Synthesized speech (text-to-speech or TTS) is useful as a placeholder during application development, or when
the data to be spoken is “unbounded” (not known in advance), which
makes it impossible to prerecord.
When deploying your applications, however, you should plan to use professionally
recorded prompts whenever possible. Users expect commercial systems to use
high-quality recorded speech, and only recorded speech can guarantee highly
natural pronunciation and prosody.
Creating recorded prompts
The following guidelines will help you generate high-quality recorded prompts:
- Use professional voice talent, quality recording equipment, and a suitable
recording environment.
- Maintain consistency in microphone placement and recording area.
- If prompts contain long numbers, or if many of the application's
users are not native speakers of the language in which the application speaks,
consider slowing down the speech or exaggerating natural pauses.

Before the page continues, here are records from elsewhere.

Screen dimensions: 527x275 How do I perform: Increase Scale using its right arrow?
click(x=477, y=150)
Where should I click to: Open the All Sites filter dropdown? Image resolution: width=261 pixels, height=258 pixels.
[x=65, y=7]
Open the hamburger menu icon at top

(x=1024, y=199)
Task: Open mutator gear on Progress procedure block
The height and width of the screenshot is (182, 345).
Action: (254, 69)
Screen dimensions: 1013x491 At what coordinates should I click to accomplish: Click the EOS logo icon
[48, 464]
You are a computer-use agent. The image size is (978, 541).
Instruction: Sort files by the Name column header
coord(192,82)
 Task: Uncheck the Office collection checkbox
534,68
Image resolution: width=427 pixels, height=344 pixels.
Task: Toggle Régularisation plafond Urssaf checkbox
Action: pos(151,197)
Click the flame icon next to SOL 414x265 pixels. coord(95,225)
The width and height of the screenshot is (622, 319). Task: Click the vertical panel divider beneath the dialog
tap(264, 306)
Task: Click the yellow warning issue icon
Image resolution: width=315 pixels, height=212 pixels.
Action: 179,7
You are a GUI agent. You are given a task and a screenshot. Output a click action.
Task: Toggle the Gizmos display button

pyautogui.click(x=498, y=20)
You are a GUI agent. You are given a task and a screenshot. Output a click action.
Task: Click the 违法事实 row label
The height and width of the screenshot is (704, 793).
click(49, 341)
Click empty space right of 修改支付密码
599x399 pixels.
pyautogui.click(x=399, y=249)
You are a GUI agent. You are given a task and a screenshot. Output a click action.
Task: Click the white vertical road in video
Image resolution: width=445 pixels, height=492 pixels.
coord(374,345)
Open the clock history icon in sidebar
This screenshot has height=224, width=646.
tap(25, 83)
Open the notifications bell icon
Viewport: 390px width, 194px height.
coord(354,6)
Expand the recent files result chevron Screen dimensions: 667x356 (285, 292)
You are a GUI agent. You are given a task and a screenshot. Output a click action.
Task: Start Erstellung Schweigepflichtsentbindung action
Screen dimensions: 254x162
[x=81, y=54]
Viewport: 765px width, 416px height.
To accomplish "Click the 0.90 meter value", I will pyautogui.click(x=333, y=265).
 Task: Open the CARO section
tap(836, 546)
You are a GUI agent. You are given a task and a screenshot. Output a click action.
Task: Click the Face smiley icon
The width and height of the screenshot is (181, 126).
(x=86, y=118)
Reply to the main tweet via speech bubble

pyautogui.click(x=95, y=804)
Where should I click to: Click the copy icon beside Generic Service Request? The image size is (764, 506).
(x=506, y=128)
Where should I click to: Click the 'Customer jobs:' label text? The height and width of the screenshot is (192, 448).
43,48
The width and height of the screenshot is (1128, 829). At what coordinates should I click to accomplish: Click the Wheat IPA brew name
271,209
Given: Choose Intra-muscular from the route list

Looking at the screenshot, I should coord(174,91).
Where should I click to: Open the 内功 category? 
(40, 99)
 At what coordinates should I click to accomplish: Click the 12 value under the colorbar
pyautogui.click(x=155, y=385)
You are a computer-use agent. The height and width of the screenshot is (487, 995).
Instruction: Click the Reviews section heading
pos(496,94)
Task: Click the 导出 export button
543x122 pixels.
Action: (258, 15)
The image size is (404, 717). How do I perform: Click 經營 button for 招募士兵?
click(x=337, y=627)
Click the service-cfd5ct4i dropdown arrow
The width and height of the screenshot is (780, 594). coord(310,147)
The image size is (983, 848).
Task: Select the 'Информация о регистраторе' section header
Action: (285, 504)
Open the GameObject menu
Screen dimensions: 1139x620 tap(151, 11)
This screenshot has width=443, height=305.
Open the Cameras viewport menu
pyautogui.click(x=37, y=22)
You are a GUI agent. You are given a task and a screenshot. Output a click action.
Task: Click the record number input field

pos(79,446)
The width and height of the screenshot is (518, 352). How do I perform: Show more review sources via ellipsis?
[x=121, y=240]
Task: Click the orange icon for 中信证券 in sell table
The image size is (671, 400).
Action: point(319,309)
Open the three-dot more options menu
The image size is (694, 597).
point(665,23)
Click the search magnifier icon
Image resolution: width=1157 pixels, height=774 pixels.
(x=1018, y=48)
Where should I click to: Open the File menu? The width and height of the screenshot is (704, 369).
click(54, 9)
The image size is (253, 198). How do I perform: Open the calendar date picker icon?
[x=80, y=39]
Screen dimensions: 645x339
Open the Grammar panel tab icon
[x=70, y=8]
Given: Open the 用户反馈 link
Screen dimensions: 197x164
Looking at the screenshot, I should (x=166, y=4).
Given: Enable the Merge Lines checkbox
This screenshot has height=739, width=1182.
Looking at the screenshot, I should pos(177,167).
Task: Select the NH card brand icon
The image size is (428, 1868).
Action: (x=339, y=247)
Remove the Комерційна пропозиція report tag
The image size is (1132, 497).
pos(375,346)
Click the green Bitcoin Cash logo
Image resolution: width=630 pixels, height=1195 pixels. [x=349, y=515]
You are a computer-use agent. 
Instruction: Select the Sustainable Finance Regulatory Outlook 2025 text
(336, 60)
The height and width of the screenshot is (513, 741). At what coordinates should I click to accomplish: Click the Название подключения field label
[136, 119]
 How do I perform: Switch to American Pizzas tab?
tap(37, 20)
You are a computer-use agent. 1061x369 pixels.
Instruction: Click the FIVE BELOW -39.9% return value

- If you are planning on disabling barge-in, aggressively trim recorded
prompts to remove the beginning and ending silences. If you are planning on
enabling barge-in or if another speech segment will follow immediately, trim
the beginning aggressively, but leave silence at the end that is appropriate
for the ending punctuation (500 ms for final punctuation, 250 ms for non-final
punctuation). Otherwise, leave as little silence as possible.
- As a general rule, use only one voice. When using multiple voices, have
a clear design goal (for example, a female voice for introduction and prompts,
and a male voice for menu choices). For a consistent sound, you should record
your own messages to handle the <error>, <cancel> and <help> events.
- If a voice segment will appear in phrases with different intonations,
be sure to record that segment for each intonation. For example, suppose
the system will seek confirmation of a telephone number using the phrase “Was
that four three three <pause> five five six three?” The “three”
that appears before the pause should have a slightly falling pitch, but the “three”
that appears before the question mark should have a rising pitch. The “three”
that appears between two other numbers should have a steady pitch. This suggests
that it will be necessary to obtain one recording for each of the three intonations,
to obtain the highest-quality speech output. Note that the development effort
required for this might not be appropriate for every application.
- Be aware of the appropriate stress to use in each segment that you plan
to record. If the appropriate stress point is not the last open-class item
(which is either a noun or a verb) in the sentence, make a note of where the
speaker should place the stress.
- If you are recording segments that the application will play sequentially
(in other words, will splice), be sure to choose the splice points carefully.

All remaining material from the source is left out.